From Writing Fix, here's a speech writing lesson that uses the mentor text Otto Runs for President in conjunction with the RAFT strategy. In this lesson, students assume to the role of a talking fruit or vegetable. Pretending that there's a "Fruit/Vegetable of the Year" election, the students will create a campaign speech that explains why their fruit/veggie is the best candidate for the job.

Differentiated instruction

For second language learners, students of varying reading skill, students with learning disabilities, and younger learners

  • Have students work in small groups to generate their ideas and do the research.
  • Offer various suggestions for how students can share their argument: e.g., a debate format, a "soapbox" in the classroom, or letters to the editor of the newspaper.

See the research that supports this strategy

Wollman-Bonilla, J. (2000). Family message journals: Teaching writing through family involvement. Urbana, IL: National Council of Teachers of English.

Children's books to use with this strategy

Emily's Runaway Imagination

Emily's Runaway Imagination

Emily Bartlett lives in an old farmhouse in Pitchfork, Oregon at a time when automobiles are brand-new inventions and libraries are a rare luxury. Can Emily use her lively mind to help bring a library to Pitchfork? ReadWriteThink offers a persuasive writing lesson plan featuring this book.

Otto Runs for President

Otto Runs for President

When Otto runs for school presidency, he must defeat some underhanded techniques used by his opponents. What might convince the students that Otto is the best candidate for the job?

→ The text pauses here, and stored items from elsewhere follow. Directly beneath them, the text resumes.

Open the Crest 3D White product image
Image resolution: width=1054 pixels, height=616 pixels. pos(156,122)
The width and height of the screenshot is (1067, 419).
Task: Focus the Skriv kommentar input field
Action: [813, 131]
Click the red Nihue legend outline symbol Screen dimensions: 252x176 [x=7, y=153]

How Oliver Olsen Changed the World

How Oliver Olsen Changed the World

Oliver Olsen learns how to change his own world as the engaging third grader works on a school science project. The telling (third person) is natural and the situations plausible. The story can be retold using transition words to emphasize or identify individuals' favorite (or most memorable) parts.

The Storyteller's Candle

The Storyteller's Candle

This is the story of librarian Pura Belpré, told through the eyes of two young children who are introduced to the library and its treasures just before Christmas. Lulu Delacre's lovely illustrations evoke New York City at the time of the Great Depression, as well as the close-knit and vibrant Puerto Rican community that was thriving in El Barrio during this time. Bilingual Spanish-English text.

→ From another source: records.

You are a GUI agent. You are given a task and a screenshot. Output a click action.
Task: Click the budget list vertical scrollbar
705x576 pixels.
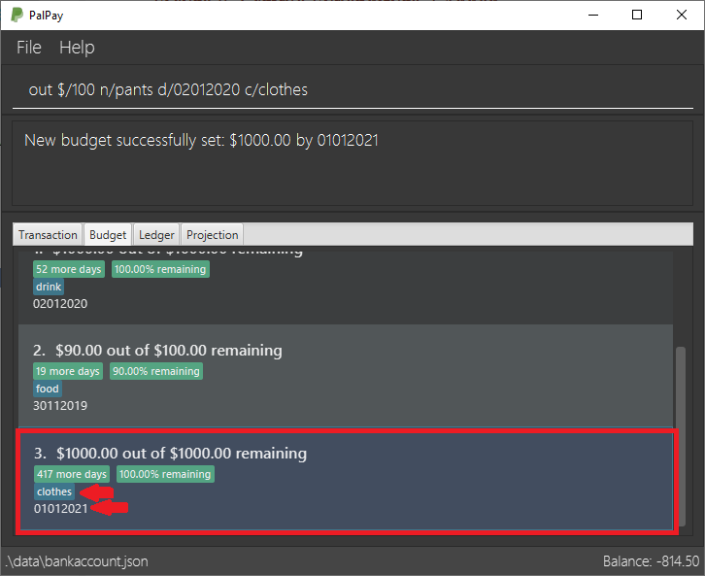tap(681, 437)
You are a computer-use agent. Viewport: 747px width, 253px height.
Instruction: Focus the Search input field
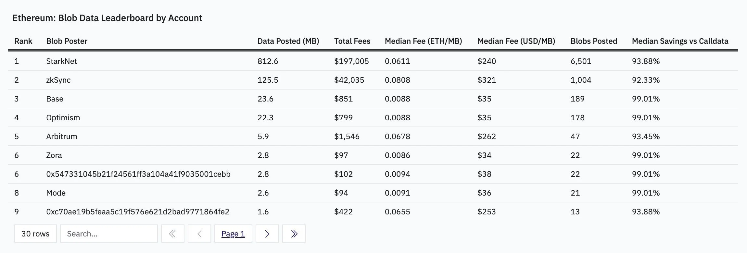(109, 234)
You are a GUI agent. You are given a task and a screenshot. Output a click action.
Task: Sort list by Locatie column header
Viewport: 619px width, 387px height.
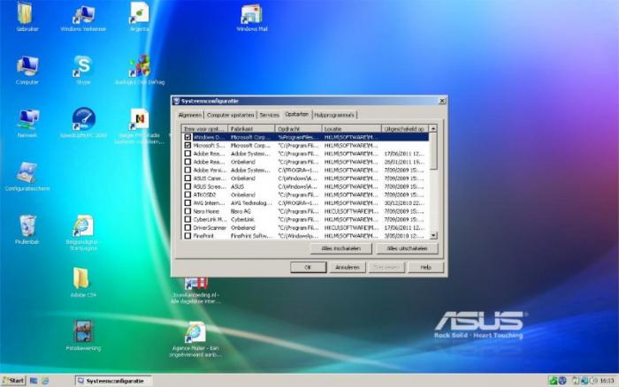click(x=351, y=129)
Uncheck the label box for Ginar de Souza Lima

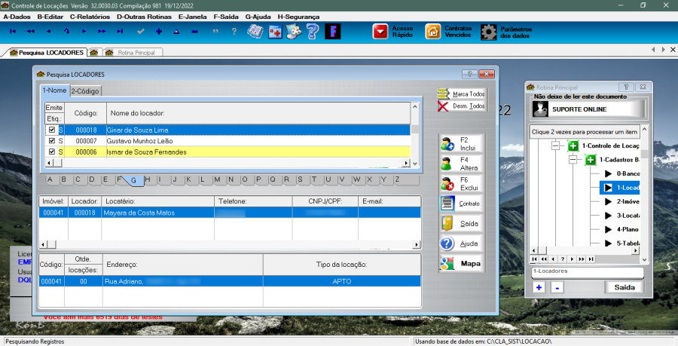51,130
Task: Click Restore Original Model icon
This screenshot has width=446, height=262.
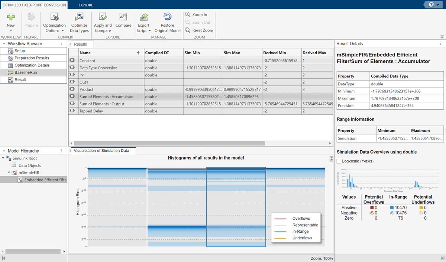Action: (x=167, y=17)
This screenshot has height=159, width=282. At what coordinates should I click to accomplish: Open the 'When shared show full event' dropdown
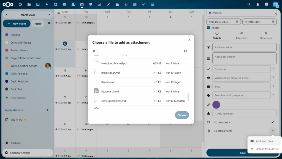[242, 78]
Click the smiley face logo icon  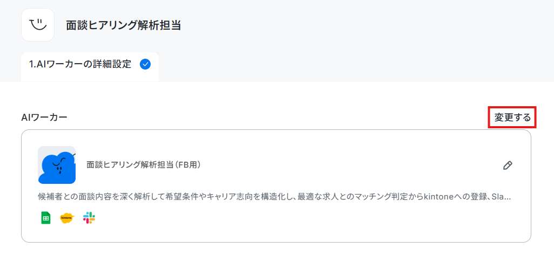click(x=38, y=25)
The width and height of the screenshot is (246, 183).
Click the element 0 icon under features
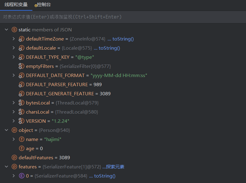[x=21, y=176]
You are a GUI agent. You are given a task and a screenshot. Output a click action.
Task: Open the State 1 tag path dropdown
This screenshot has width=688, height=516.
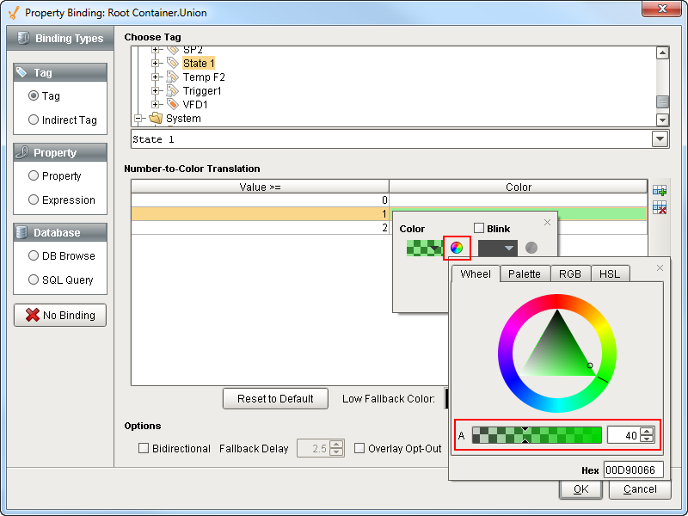pos(660,138)
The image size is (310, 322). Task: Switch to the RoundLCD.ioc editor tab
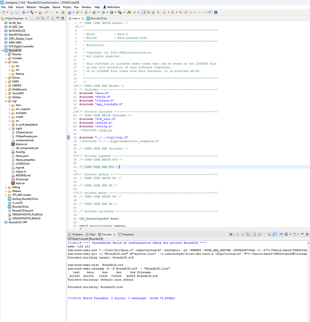[x=98, y=19]
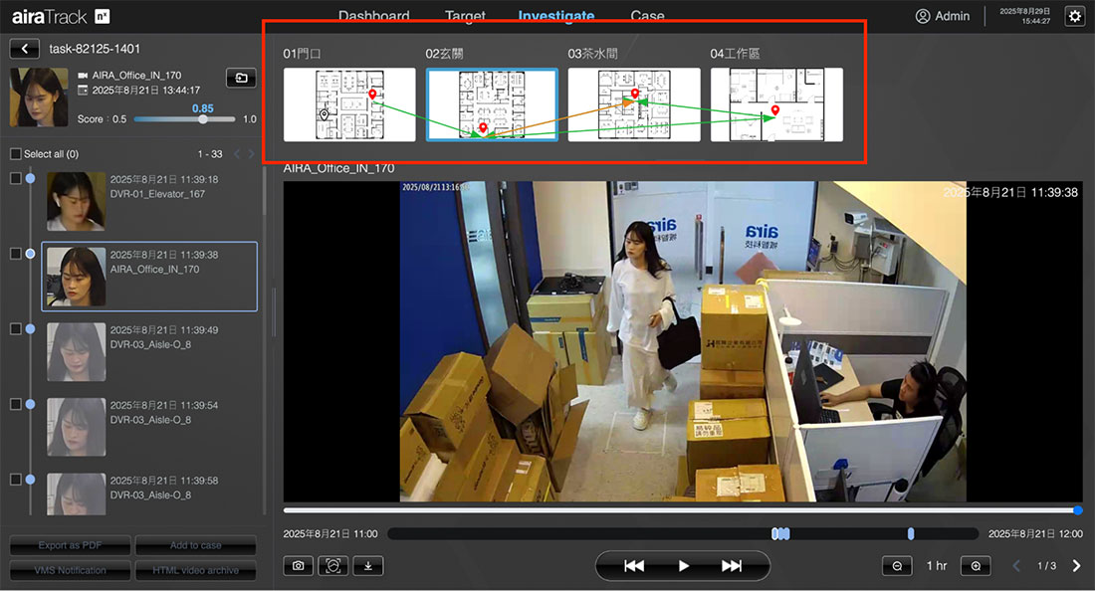Click the face capture icon below the video
Image resolution: width=1095 pixels, height=591 pixels.
(332, 565)
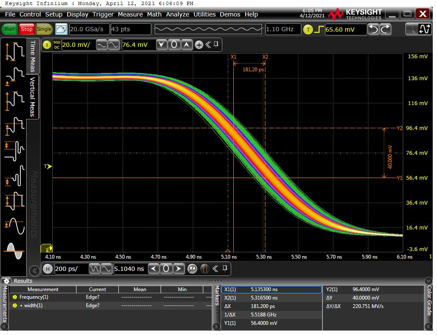Click the yellow trigger T source button

point(308,29)
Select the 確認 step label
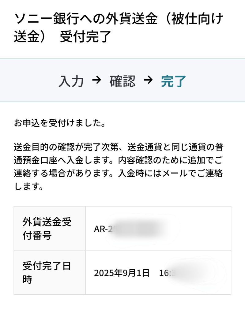 pyautogui.click(x=122, y=81)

Click, Clack Moo:  Cows That Type

Click, Clack Moo: Cows That Type

With Duck as mediator, the cows type a letter to Farmer Brown requesting electric blankets. The letter-writing — and negotiations — continue to a funny and unexpected ending.

Martin's Big Words: The Life of Dr. Martin Luther King, Jr.

Martin's Big Words: The Life of Dr. Martin Luther King, Jr.

Martin Luther King Jr. grew up fascinated by big words. He would later go on to use these words to inspire a nation and call people to action. In this award-winning book, powerful portraits of King show how he used words, not weapons, to fight injustice.